Look through the entries below and say how many lines contain the string "using". Give the number only.

# Records to process
• • •
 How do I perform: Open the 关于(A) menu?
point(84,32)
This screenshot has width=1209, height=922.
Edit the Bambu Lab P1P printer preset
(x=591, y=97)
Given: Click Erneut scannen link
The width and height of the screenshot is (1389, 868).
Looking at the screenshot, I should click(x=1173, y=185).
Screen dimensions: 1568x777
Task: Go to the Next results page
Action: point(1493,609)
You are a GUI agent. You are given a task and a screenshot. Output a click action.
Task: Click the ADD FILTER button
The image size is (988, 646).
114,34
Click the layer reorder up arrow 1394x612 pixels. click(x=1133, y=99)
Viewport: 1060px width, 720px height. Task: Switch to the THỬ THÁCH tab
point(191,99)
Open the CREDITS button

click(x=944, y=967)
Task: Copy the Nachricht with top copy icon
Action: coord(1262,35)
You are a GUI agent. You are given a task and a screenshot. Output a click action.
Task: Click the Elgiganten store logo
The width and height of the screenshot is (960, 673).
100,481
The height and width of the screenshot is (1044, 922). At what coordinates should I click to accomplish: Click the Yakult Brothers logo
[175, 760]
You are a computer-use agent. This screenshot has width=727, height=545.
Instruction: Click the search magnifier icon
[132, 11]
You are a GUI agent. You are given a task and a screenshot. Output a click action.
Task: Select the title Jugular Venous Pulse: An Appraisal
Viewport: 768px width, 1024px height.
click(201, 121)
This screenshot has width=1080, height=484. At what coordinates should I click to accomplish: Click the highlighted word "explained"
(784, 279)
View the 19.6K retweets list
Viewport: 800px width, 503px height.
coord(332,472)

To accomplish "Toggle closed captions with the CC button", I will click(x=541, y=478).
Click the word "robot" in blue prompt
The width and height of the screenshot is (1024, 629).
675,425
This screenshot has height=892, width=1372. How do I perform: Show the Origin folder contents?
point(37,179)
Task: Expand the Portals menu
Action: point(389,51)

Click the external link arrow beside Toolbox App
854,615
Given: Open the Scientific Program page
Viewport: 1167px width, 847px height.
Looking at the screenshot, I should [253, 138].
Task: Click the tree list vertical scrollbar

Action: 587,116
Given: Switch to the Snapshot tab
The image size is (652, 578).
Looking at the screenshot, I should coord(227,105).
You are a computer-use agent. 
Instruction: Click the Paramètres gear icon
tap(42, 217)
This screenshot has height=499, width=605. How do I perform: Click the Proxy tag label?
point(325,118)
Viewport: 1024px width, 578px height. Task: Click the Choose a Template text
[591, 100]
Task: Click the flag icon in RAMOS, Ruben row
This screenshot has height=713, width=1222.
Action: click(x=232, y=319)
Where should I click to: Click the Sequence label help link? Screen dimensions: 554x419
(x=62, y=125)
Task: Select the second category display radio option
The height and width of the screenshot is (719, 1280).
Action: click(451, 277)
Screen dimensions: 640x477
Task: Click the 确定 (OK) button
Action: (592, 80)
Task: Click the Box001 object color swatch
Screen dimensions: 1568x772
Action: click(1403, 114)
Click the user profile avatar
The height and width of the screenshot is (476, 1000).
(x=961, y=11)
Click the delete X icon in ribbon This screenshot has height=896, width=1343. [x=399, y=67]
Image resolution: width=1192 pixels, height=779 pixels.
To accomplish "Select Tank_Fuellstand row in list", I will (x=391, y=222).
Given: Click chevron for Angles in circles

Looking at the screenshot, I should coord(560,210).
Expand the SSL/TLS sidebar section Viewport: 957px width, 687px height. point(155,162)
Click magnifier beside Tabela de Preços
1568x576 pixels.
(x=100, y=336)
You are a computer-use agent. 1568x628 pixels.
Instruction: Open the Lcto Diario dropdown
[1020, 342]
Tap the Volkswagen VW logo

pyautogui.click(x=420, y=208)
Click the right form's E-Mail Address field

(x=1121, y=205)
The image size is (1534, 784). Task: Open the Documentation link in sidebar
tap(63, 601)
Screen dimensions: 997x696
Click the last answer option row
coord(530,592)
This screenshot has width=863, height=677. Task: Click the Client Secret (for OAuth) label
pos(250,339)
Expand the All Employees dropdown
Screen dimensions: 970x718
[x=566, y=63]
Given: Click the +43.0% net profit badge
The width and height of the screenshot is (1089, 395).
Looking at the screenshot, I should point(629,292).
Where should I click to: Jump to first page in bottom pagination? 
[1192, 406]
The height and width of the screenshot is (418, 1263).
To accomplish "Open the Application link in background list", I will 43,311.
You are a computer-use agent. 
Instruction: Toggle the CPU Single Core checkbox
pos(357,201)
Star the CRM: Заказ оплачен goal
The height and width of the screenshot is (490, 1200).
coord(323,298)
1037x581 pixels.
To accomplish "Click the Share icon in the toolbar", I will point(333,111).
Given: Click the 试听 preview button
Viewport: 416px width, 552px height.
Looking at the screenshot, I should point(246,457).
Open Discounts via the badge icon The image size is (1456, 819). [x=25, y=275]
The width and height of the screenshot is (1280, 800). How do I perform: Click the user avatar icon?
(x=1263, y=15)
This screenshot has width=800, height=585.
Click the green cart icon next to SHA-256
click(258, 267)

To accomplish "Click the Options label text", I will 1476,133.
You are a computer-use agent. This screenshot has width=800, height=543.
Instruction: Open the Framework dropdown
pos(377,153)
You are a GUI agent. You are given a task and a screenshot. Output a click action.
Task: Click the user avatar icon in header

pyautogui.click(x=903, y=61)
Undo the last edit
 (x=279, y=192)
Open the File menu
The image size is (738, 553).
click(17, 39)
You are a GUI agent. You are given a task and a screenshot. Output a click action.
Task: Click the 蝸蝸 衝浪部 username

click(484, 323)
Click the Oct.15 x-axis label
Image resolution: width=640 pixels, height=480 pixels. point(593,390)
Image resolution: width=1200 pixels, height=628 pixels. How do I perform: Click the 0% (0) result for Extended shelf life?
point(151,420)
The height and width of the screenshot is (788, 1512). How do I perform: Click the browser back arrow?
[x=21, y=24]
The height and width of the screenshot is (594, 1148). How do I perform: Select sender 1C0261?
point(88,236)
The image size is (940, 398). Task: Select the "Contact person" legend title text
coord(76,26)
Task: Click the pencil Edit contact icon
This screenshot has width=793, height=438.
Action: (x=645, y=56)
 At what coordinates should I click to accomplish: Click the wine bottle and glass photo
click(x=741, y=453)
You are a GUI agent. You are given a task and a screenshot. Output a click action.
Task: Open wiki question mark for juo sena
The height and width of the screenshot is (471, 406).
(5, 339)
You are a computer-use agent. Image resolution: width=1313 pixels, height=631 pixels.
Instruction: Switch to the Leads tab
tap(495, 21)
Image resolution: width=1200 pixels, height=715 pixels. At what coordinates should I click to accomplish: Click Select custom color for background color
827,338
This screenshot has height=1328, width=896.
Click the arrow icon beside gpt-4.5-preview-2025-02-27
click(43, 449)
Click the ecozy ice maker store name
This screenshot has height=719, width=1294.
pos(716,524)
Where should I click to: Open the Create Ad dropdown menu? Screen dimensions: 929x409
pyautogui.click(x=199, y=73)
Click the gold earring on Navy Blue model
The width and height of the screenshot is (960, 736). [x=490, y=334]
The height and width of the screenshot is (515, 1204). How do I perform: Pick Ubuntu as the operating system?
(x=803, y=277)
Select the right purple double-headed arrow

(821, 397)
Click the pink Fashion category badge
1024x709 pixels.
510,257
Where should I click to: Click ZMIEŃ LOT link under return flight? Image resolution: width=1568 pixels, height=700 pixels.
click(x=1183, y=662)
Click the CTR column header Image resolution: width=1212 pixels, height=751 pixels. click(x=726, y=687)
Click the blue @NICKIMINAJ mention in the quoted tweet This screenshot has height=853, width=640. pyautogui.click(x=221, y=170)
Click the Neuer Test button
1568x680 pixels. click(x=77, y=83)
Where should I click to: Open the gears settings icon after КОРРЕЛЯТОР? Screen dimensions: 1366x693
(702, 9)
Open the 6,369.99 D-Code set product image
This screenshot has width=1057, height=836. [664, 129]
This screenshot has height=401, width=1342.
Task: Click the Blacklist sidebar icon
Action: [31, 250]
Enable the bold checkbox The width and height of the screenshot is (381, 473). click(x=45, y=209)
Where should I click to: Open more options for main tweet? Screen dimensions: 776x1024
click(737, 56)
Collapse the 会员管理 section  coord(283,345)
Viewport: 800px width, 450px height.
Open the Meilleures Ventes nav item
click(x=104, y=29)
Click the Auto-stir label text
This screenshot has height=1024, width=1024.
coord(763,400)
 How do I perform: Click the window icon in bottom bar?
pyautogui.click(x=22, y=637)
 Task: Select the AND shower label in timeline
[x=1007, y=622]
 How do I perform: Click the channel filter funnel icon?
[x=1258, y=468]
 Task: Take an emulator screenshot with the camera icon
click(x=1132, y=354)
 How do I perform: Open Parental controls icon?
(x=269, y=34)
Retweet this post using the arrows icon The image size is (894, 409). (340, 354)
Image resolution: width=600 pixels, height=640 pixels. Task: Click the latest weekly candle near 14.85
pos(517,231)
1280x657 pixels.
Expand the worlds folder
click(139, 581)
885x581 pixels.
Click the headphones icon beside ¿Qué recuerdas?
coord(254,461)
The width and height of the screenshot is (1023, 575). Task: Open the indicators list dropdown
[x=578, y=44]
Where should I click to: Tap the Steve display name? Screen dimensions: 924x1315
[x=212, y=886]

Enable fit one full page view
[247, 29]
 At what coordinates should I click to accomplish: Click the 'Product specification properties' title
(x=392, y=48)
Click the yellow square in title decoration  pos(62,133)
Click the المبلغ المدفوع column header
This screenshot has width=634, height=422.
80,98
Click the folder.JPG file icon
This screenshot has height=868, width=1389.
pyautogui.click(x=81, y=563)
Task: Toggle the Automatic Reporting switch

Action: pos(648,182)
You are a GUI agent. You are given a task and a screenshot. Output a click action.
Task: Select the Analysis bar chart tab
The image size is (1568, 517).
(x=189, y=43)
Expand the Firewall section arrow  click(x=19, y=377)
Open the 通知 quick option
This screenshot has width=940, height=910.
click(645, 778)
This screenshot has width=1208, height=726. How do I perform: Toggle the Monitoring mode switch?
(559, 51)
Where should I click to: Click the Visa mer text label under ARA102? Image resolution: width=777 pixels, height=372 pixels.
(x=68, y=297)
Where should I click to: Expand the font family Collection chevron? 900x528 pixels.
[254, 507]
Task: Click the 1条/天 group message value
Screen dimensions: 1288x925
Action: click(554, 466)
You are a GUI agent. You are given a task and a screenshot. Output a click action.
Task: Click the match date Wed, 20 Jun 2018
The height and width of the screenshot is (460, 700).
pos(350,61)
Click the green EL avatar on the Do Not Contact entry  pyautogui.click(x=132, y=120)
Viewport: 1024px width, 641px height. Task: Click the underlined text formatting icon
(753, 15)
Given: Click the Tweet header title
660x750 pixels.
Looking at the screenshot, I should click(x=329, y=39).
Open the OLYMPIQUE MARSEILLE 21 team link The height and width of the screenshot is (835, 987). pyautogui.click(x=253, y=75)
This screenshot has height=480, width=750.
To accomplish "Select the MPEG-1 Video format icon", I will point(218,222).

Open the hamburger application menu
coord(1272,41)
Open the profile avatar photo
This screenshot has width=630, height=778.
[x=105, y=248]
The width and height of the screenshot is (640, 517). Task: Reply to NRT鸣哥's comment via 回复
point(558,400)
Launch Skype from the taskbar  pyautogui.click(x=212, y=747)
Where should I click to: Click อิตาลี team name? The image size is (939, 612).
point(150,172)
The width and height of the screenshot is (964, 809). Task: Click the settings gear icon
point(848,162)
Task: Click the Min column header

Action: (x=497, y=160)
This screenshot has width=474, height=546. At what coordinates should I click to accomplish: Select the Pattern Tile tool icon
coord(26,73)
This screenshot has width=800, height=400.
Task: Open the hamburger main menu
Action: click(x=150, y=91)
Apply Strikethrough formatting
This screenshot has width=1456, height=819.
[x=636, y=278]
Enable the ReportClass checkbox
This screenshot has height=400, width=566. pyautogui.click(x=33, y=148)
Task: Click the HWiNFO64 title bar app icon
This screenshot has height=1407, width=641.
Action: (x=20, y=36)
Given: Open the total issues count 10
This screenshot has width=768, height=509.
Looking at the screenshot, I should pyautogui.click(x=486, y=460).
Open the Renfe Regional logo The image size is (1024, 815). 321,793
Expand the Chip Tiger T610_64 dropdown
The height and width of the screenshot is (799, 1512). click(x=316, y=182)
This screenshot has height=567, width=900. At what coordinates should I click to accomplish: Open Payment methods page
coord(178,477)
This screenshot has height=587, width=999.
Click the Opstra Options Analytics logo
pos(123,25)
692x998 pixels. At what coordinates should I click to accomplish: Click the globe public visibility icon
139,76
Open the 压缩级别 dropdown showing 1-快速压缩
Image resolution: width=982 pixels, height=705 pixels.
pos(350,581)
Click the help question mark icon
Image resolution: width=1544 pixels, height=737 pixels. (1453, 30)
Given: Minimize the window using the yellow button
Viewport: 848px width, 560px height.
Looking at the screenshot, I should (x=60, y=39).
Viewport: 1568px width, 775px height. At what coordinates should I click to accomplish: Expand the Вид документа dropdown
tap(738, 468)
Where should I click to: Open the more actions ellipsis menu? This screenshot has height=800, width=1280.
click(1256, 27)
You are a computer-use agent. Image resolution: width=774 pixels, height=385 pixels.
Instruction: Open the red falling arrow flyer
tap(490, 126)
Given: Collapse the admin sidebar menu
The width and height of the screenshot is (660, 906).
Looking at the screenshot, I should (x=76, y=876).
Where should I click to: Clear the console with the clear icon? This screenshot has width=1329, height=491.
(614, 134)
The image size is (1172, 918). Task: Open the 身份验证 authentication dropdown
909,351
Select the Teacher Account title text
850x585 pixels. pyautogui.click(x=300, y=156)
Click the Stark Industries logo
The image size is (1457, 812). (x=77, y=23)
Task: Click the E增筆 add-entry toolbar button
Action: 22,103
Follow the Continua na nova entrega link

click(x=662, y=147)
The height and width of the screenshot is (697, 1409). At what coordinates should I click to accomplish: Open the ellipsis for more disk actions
• • •
# Response
2